Warto zauwazyc jeszcze, ze gra sie tu policjantami, a nie wojskiem, wobec tego kazdemu trzeba dac szanse sie najpierw poddac zanim sie go polozy. Bardzo uzyteczne staja sie bronie typu "less than lethal", bo w zasadzie wolno z tego najpierw delikwenta potraktowac, a pozniej dopiero zapytac czy laskaw bedzie rzucic bron

Oczywiscie o fragach mozna zapomniec, policja ich nie uzywa
Jeszcze slowo o mechanice gry. M4 (jak i inne bronie) strzelaja tam gdzie pokazuje celownik, a przynajmniej strzaly mieszcza sie miedzy kreskami. Jednak przy serii drugi strzal juz idzie tylko w podobny rejon, a kolejne coraz wyzej i dalej od punktu celowania. Moze troche za szybko sie celownik "schodzi" przy pojedynczych strzalach, ale i tak jest niezle.
Granaty z gazem lzawiacym i flashe sa dosc skuteczne, przy czym przy uzywaniu tych pierwszych lepiej wchodzic w maskach

Szkoda, ze AI druzynowe nie specjalnie sie przejmuje gdzie rzuca granaty przy wchodzeniu... Jak jest sciana zaraz naprzeciwko drzwi, to granat upada tak, ze razi tez czasem czlonkow druzyny

Ale jak do tej pory to jedyny zgrzyt w swietnie napisanym AI.
Zakladanie kajdanek kazdemu po kolei to standardowa taktyka. Kazdy moze byc potencjalnie groznym napastnikiem, miec ukryta bron lub stanowic jakiestam inne zagrozenie.

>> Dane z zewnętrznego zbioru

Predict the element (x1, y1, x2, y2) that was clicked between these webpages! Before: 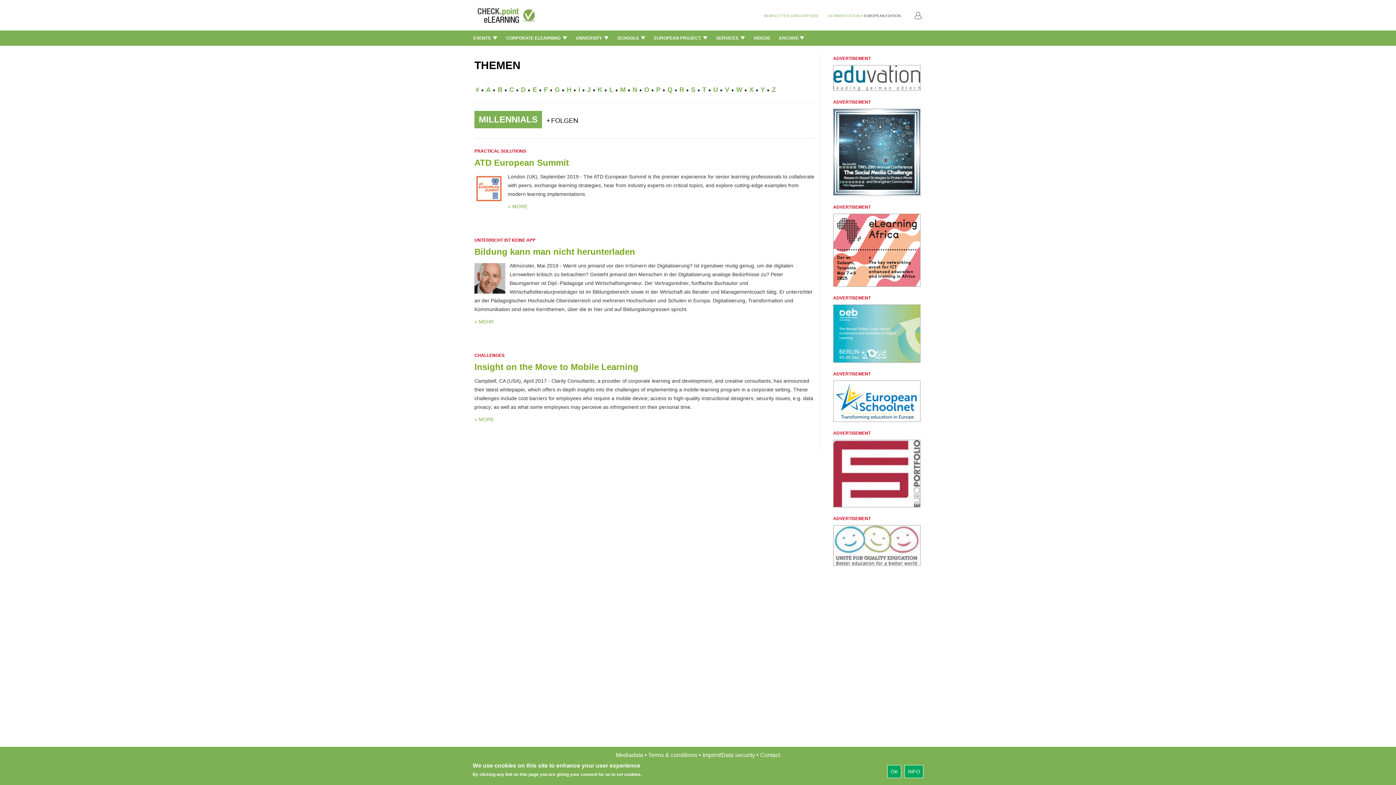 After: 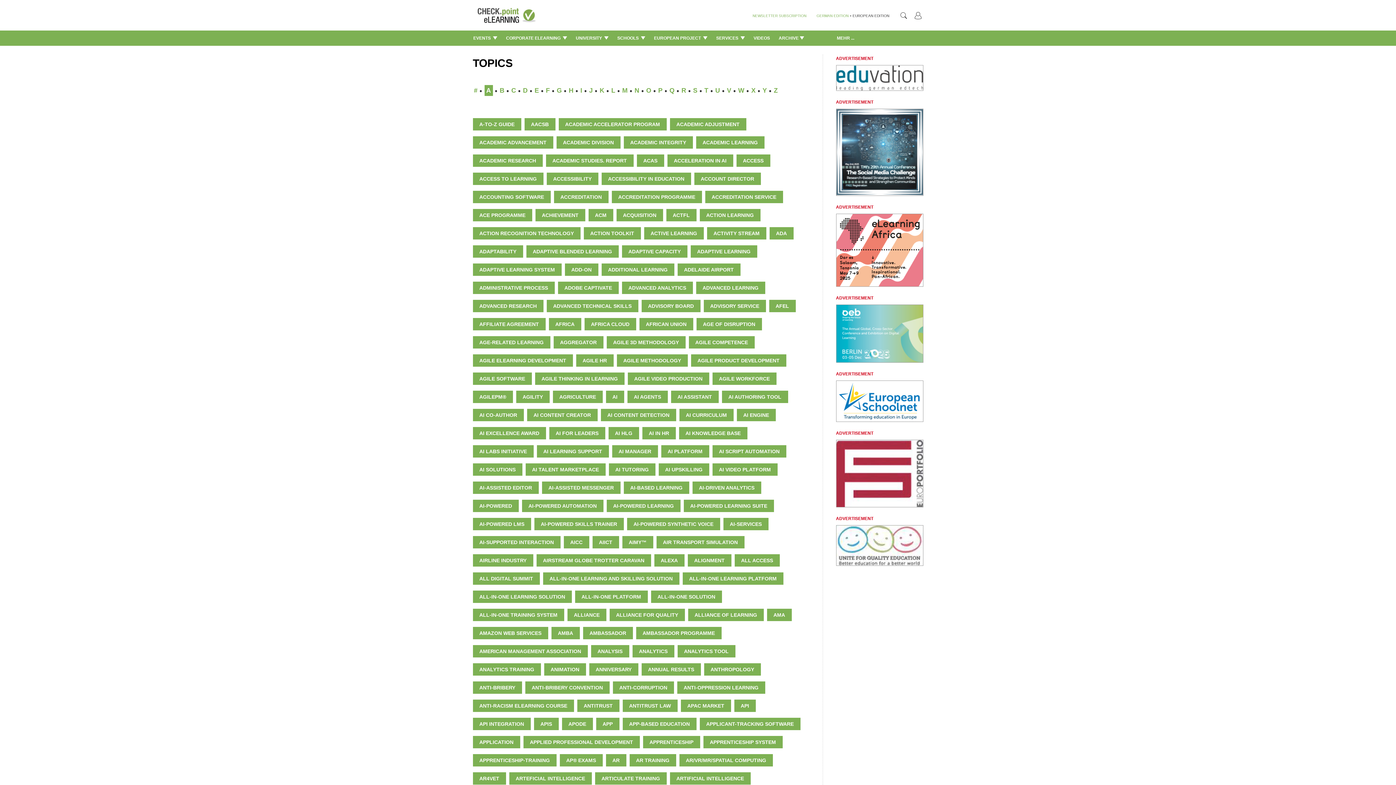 Action: label: A bbox: (486, 86, 490, 93)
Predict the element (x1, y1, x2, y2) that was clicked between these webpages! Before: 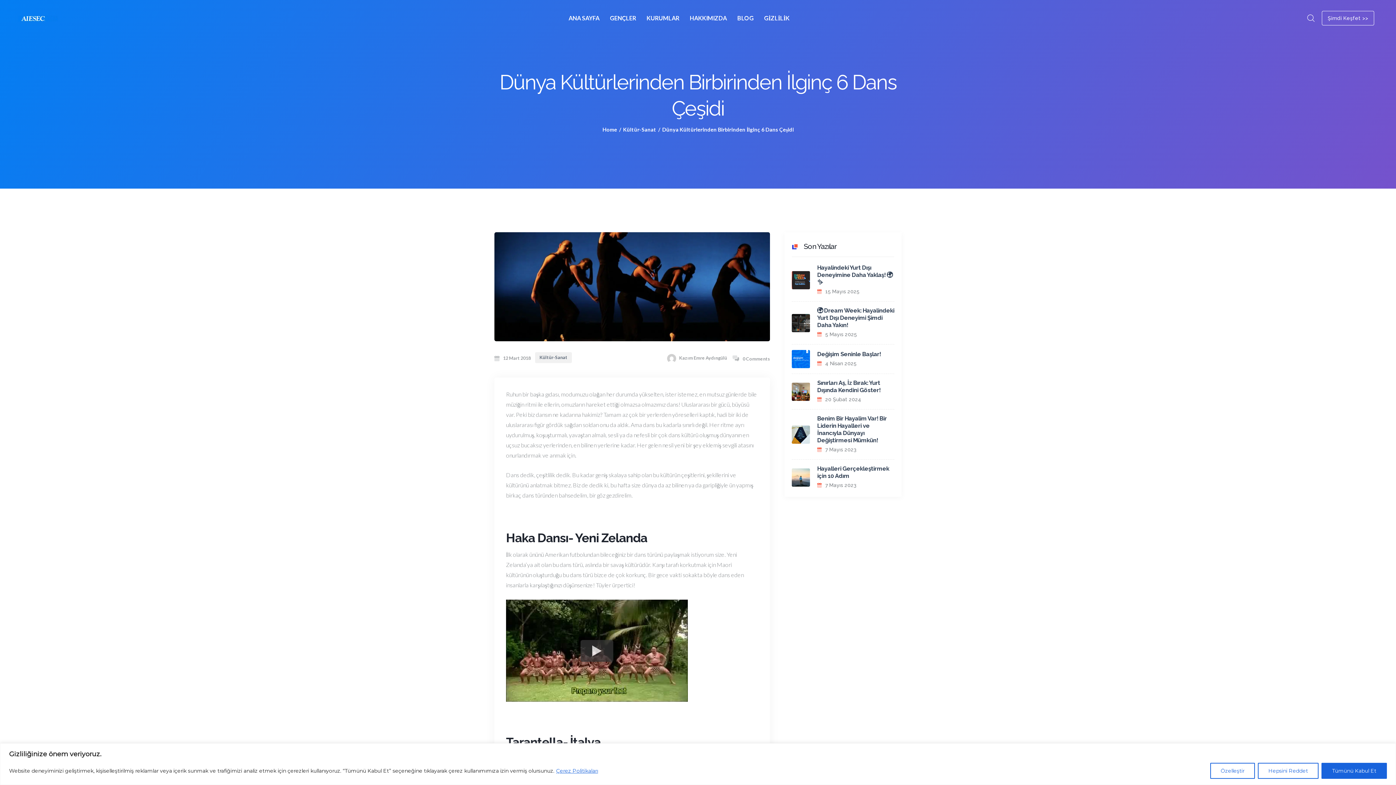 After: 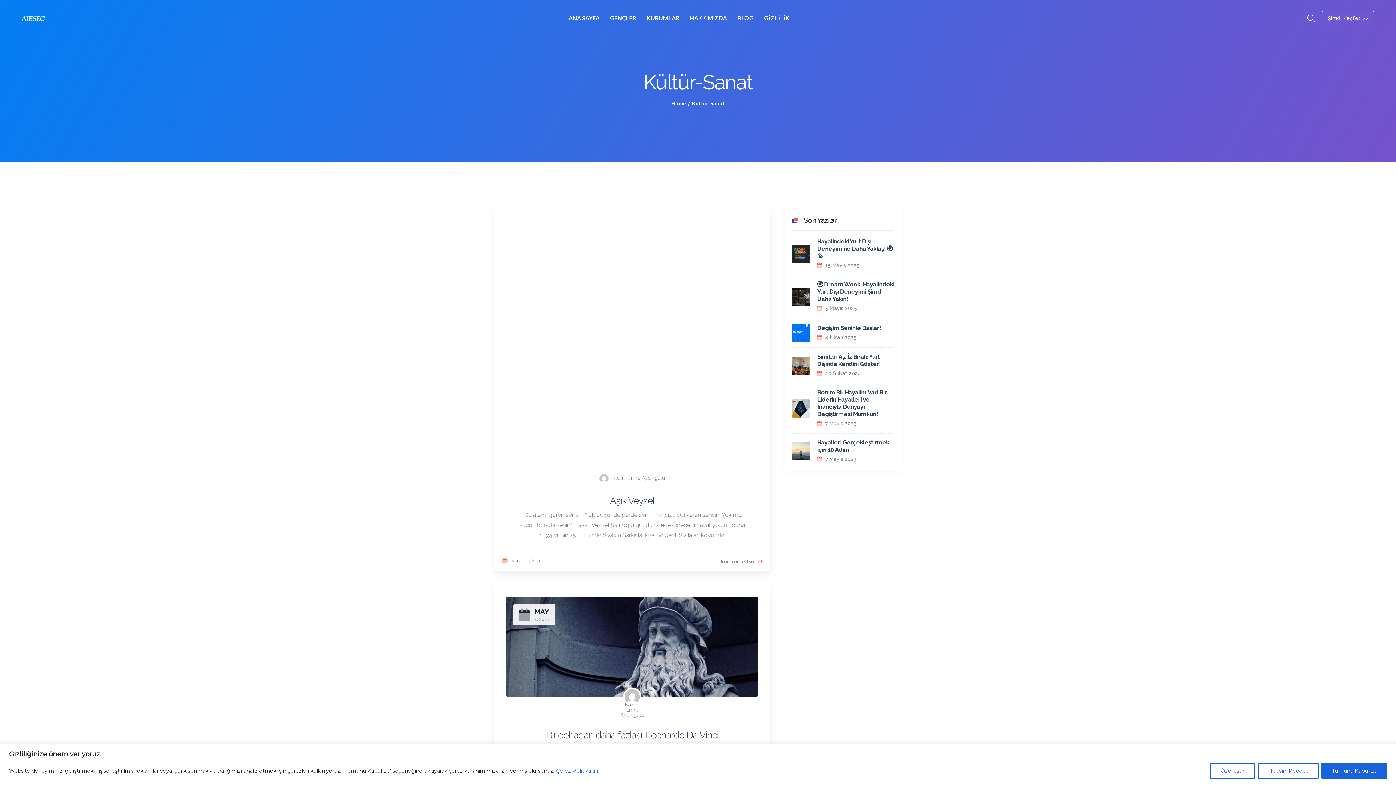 Action: label: Kültür-Sanat bbox: (623, 126, 656, 132)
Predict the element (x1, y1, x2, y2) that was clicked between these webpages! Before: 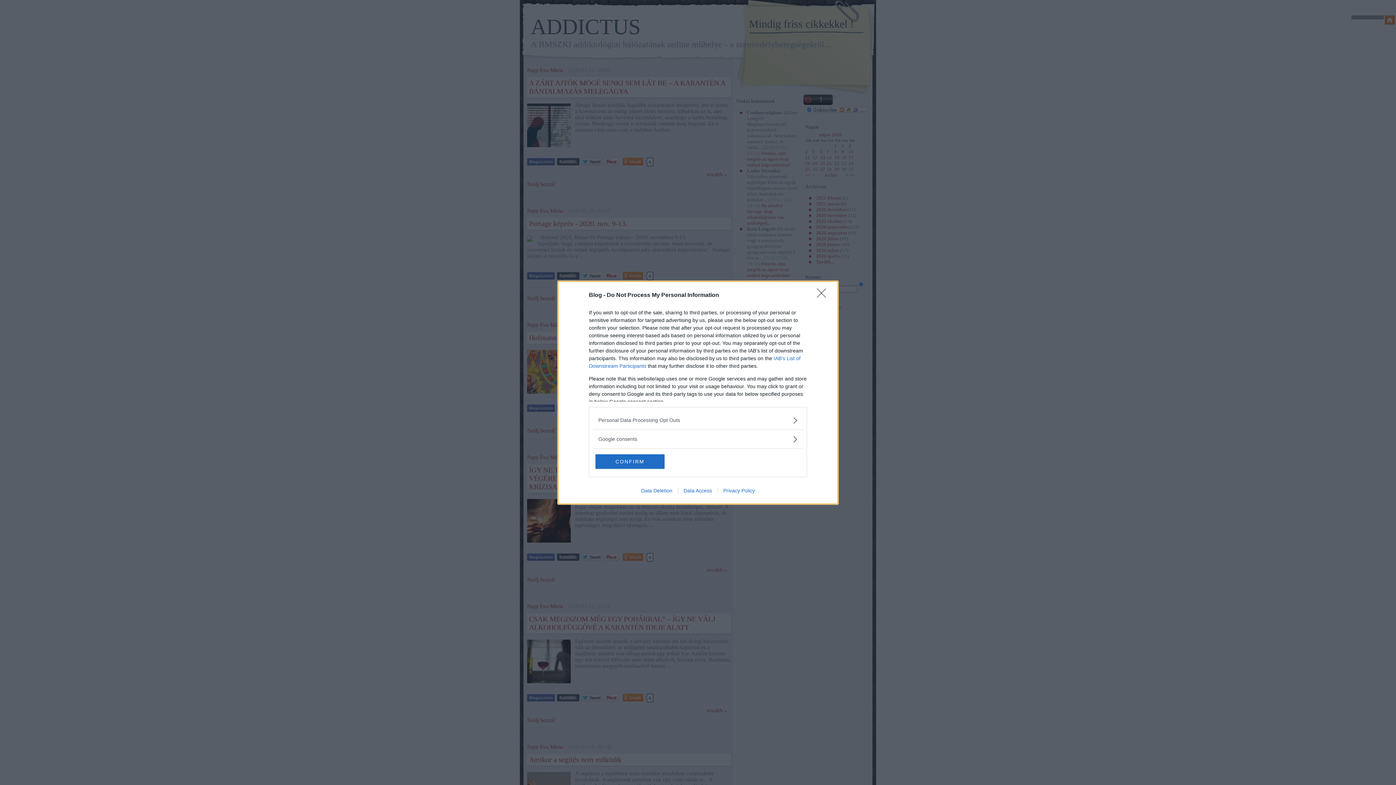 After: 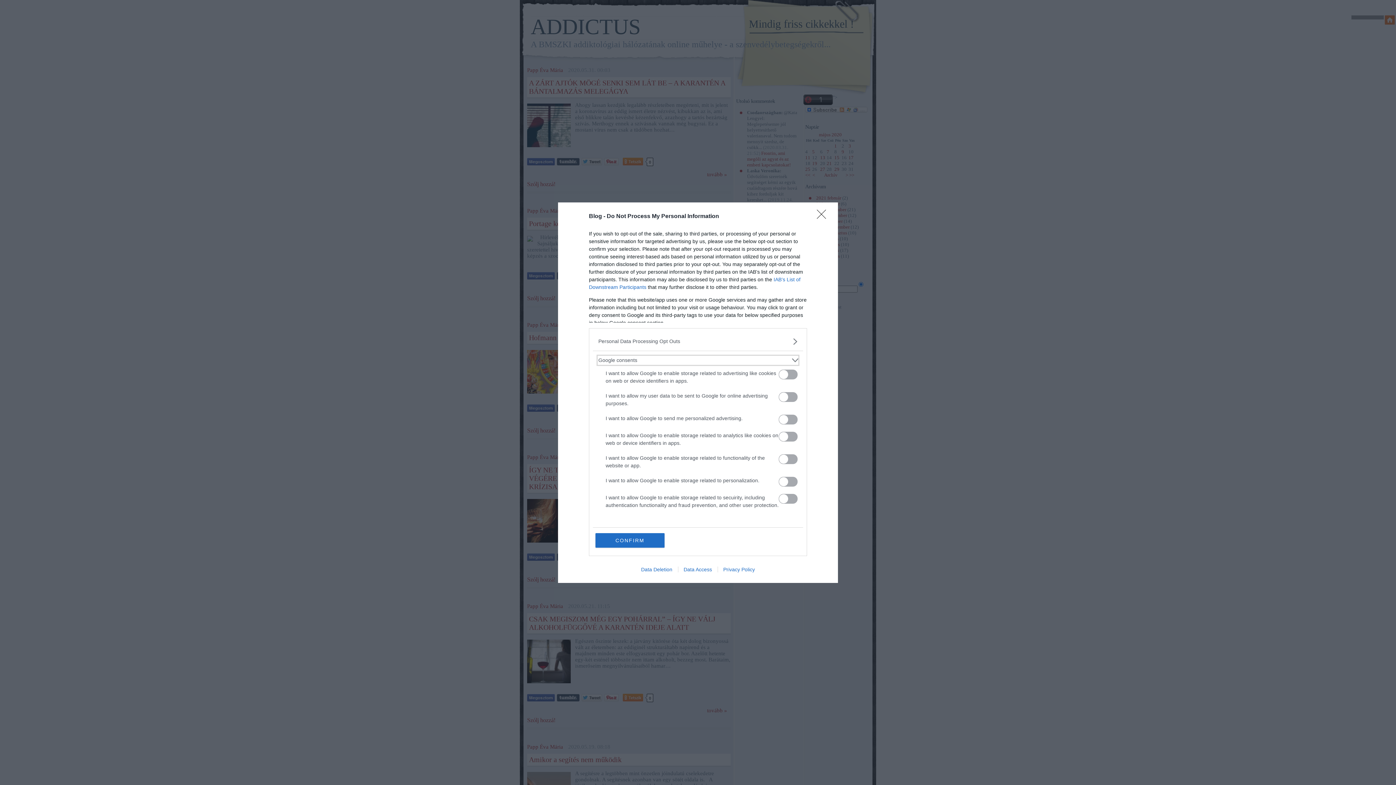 Action: label: Google consents bbox: (598, 435, 797, 443)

Tak samo przestepcy moga probowac ukryc sie wsrod zakladnikow, zeby pozniej uciec gdy akcja sie skonczy. W srodku walki raczej malo kto bedzie mial czas sprawdzac czy ten co sie ukrywa w klopie to napastnik czy zakladnik. W zwiazku z tym jedynym sensownym rozwiazaniem jest aresztowac wszystkich, a dzielenie na dobrych i zlych zostawic zwyklym glinom na pozniej. Odstepstwem od RL jest tutaj to, ze aresztowani nie sa od razu wyprowadzani w bezpieczne miejsce, tylko zostaja do konca misji na miejscu. Ale w grze jest za malo ludzi (z reszta dziwnie malo... 5 chlopa pacyfikuje czasem spore kompleksy), zeby czesc zajmowala sie eskortowaniem aresztowanych.